When you search for a certain document (eg by id ), you get all the information that persisted about that document (ie, all attributes).
When you make a query using a certain attribute, the engines search only the documents that contain that attribute.
In practice, your application ends up knowing and defining the rules for the attributes (eg, a car will always have
ano , but only imported cars have the country of origin attribute) and you make "sane" queries on top of these rules. It's what Martin Fowlwer calls implicit schemas .
Performance: The correct use of these solutions is much more efficient than the EVA standard in relational databases. These solutions are designed to quickly scale and return query results on massive data sets .
Queries: Searches by types, ranges, logical searches, sorting, scoring , full text search , in short, all kinds of things can be done. Of course, tools have their own characteristics. It takes a while for you to understand how to structure information efficiently, as well as getting rid of the addiction to aggregate functions, having clauses and the like (although even this type of query can be done with MapReduce solutions).

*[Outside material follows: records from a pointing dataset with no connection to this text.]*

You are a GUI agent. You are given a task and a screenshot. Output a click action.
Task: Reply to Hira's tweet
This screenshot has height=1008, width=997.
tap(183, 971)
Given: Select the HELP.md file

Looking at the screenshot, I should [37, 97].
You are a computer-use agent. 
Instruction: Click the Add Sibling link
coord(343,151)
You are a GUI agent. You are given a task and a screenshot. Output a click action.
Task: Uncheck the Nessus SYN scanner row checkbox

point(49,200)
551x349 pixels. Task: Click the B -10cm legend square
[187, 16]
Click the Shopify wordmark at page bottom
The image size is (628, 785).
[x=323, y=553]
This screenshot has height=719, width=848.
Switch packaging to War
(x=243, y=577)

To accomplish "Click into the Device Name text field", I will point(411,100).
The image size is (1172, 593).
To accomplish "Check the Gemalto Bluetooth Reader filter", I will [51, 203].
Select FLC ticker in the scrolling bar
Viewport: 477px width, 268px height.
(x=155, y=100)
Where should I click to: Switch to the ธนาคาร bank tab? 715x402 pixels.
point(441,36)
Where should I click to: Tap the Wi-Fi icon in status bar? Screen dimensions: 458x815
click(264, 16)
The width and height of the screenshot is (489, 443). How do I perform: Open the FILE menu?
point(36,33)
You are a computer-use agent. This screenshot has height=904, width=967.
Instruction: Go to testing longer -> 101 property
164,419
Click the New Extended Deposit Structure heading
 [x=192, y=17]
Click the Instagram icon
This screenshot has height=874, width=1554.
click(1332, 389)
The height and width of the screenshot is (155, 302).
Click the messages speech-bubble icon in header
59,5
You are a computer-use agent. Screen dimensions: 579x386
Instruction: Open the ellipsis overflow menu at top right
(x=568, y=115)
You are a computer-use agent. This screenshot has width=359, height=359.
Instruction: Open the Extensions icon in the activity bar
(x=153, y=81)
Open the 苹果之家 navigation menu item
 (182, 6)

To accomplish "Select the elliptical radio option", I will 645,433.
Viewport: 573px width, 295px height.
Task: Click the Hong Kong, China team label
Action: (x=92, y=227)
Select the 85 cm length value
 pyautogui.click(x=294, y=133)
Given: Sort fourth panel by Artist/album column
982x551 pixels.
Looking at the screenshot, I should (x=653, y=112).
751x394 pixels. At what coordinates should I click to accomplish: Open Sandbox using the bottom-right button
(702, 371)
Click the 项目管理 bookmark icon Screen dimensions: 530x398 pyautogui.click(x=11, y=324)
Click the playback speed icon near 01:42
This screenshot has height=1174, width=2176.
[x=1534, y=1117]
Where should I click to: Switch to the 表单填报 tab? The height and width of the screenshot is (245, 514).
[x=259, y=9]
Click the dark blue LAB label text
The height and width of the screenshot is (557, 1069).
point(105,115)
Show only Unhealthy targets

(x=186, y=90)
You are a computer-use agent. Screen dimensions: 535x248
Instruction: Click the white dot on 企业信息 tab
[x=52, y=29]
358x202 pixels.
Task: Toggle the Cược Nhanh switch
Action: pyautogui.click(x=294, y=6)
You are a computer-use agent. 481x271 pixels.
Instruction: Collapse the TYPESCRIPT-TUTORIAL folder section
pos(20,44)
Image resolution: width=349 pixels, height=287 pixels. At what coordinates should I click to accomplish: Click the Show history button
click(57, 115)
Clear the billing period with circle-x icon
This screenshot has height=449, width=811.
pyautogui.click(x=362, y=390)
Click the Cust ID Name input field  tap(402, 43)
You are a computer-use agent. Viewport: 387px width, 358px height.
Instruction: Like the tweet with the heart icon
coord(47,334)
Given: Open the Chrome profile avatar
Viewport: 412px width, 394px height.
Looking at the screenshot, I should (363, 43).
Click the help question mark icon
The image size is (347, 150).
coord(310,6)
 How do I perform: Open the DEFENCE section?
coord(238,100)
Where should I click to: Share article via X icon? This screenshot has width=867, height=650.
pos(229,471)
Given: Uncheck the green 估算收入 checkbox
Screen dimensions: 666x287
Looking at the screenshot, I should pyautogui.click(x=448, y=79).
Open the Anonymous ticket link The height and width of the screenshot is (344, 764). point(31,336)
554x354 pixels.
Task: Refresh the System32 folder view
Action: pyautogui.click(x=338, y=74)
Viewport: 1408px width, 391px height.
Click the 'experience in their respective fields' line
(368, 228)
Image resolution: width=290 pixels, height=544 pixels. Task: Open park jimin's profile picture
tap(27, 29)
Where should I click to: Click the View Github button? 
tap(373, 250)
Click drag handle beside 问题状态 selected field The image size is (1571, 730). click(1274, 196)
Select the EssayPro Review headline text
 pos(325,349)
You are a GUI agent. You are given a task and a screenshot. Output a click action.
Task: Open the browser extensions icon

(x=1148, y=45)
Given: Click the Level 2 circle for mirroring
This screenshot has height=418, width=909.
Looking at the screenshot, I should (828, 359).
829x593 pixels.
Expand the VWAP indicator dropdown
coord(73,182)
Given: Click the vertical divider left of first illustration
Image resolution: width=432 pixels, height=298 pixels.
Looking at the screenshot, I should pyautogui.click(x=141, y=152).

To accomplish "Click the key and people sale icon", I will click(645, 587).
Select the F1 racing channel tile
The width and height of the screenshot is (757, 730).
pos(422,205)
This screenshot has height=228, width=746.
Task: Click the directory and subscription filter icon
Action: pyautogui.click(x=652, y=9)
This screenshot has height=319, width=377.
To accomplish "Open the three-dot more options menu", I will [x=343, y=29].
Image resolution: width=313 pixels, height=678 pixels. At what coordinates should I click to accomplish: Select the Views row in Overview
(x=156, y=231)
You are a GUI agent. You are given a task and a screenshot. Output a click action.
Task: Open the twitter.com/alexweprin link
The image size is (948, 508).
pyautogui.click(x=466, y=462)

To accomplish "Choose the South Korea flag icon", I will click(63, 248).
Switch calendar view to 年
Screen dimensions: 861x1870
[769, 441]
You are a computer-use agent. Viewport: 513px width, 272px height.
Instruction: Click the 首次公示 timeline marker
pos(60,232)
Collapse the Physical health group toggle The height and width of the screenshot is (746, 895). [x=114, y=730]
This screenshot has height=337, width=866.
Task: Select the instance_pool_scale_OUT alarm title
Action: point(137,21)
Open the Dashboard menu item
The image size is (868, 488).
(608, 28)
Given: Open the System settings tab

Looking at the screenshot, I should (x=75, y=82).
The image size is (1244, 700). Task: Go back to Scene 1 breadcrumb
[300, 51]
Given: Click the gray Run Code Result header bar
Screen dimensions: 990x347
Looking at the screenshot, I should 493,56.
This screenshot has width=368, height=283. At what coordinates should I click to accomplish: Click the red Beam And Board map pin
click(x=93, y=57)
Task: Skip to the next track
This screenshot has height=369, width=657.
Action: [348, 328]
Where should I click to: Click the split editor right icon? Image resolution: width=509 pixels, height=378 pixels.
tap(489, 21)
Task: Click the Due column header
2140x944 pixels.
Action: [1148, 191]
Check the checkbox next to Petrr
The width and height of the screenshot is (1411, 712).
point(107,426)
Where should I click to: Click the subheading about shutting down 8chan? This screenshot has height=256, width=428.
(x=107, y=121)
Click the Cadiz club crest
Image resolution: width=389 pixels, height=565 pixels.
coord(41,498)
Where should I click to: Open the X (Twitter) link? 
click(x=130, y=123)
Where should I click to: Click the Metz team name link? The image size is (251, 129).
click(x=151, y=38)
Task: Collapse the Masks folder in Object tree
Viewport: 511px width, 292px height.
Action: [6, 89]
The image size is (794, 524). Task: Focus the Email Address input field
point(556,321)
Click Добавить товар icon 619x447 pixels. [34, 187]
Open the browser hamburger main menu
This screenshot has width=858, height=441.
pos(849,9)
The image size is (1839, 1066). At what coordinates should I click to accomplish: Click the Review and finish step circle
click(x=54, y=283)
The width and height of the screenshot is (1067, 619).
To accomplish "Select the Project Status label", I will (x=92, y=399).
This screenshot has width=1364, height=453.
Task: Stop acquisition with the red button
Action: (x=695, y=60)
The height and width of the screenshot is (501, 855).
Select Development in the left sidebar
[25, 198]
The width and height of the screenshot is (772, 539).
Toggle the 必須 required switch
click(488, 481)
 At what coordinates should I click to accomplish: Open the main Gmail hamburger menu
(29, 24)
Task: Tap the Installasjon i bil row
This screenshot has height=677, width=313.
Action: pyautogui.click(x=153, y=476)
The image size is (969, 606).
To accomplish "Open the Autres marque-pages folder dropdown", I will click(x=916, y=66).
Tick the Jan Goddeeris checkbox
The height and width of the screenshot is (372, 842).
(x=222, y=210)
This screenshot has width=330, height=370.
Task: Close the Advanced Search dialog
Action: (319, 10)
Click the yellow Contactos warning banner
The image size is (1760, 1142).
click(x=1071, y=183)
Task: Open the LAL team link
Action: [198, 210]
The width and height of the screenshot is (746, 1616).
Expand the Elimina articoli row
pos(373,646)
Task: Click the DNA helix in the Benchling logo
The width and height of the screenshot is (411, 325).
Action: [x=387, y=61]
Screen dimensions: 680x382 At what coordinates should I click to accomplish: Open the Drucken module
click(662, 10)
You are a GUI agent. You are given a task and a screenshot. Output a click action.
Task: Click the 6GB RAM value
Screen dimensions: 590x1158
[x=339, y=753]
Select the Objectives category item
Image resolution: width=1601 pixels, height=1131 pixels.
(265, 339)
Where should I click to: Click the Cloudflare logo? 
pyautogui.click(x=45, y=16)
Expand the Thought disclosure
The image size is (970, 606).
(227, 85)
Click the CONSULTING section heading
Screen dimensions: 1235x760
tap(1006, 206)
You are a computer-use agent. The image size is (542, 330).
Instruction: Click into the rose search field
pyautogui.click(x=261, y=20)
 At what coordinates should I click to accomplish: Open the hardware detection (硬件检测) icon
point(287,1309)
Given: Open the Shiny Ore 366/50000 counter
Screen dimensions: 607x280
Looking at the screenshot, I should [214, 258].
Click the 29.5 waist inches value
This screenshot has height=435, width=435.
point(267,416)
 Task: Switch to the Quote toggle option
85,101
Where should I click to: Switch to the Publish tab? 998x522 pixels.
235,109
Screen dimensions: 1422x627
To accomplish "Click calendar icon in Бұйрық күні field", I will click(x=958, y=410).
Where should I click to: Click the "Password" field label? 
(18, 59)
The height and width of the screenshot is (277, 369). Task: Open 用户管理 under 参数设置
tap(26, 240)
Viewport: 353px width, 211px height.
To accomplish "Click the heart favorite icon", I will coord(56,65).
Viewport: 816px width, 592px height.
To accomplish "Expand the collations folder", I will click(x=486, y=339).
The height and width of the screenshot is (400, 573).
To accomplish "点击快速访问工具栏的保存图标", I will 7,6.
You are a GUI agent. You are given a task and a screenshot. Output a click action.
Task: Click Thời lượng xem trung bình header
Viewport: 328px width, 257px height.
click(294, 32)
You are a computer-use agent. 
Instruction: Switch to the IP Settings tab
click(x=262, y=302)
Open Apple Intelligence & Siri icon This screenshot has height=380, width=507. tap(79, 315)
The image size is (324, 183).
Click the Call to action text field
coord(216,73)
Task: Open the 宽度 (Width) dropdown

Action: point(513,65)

ACID/BASE : As with relational databases, NoSQL tools can often be configured to support different consistency/availability/fault tolerance characteristics (see CAP Theorem ). Each tool also has its own transaction and serialization mechanisms*.
Practicality: Persist your documents and make all kinds of queries (as well as updates , deletes , partial updates , etc). Everything is very simple (the learning curve of Relational DBMSs, in my view, is much steeper).
* Specific to the mentioned tools: You will have no problem with concurrent reads or writes. I just recommend keeping at least two nodes up at all times (especially for MongoDB). The intention here is not (only) to guarantee high availability, but to get the most out of the tools. I recommend doing this even for the development environment… This task is much simpler than it looks (I did local configurations with VMs on my laptop, I didn't waste more than an hour configuring MongoDB and Elasticsearch).